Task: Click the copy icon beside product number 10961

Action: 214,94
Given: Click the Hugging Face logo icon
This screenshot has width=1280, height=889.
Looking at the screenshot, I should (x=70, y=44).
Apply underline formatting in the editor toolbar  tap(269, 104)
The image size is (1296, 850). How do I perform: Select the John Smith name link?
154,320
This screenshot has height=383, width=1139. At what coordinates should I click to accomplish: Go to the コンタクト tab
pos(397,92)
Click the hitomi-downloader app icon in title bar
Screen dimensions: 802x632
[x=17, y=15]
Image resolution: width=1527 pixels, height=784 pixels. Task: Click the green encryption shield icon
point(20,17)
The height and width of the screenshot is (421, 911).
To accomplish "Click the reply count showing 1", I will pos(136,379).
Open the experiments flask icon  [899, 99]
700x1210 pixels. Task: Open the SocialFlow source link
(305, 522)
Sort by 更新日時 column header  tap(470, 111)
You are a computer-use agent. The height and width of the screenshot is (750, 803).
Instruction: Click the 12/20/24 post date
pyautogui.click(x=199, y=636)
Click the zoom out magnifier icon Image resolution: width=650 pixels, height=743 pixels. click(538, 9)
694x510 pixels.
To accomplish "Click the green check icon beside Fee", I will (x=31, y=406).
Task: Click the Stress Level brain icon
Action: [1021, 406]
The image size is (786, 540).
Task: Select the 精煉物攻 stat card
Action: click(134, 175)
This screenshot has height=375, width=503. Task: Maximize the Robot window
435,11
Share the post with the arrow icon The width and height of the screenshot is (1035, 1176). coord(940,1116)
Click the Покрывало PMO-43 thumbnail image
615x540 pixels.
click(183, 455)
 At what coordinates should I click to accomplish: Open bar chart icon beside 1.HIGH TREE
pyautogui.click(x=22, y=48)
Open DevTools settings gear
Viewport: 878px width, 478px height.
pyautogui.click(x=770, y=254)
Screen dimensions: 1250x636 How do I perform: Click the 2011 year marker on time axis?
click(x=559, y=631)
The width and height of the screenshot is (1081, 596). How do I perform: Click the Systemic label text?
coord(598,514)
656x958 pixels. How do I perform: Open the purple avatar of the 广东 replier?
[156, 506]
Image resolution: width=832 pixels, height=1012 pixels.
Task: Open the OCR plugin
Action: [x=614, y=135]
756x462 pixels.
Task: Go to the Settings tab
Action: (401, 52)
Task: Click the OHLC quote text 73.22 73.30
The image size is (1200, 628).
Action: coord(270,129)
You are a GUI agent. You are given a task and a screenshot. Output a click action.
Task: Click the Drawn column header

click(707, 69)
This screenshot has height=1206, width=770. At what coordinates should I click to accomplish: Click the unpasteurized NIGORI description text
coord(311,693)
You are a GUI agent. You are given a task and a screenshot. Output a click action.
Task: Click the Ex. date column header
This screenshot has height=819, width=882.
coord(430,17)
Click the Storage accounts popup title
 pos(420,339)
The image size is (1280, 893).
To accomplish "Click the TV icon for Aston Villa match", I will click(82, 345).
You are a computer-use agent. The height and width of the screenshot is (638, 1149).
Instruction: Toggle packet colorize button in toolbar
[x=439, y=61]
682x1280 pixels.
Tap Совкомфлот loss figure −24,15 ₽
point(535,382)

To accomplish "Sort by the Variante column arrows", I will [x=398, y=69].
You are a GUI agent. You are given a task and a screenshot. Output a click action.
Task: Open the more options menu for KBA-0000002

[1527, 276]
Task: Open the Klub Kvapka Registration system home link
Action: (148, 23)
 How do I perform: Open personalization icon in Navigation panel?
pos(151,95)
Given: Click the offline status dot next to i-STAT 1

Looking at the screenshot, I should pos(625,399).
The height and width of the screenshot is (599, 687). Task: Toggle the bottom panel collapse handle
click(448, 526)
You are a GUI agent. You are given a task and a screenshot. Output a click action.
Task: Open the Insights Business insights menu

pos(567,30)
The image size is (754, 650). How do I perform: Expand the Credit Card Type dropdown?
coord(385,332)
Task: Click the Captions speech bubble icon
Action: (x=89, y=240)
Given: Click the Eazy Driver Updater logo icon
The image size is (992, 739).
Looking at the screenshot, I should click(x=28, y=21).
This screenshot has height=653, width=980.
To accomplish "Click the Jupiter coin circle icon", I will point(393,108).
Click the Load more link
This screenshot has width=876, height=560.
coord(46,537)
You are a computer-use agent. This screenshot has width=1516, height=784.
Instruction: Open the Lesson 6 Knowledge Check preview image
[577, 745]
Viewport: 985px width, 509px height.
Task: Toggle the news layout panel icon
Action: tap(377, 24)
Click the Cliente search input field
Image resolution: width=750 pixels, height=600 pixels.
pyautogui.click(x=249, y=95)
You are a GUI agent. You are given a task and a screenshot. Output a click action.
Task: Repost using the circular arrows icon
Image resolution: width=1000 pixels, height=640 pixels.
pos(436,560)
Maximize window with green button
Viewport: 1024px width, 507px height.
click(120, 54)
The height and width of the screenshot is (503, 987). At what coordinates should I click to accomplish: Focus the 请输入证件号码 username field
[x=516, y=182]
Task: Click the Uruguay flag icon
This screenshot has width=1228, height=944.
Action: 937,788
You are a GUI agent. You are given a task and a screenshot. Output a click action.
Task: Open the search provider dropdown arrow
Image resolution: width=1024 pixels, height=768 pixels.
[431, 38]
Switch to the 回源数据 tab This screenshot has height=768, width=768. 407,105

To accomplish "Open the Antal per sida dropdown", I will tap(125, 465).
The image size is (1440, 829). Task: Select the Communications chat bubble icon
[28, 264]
+++
YOUR INSTRUCTIONS: In the listing above, the lines from the one containing "This screenshot has height=653, width=980." through the one containing "You are a computer-use agent. This" must be set down exactly, with no other lines.

RESPONSE BELOW:
This screenshot has height=653, width=980.
To accomplish "Click the Jupiter coin circle icon", I will point(393,108).
Click the Load more link
This screenshot has width=876, height=560.
coord(46,537)
You are a computer-use agent. This screenshot has width=1516, height=784.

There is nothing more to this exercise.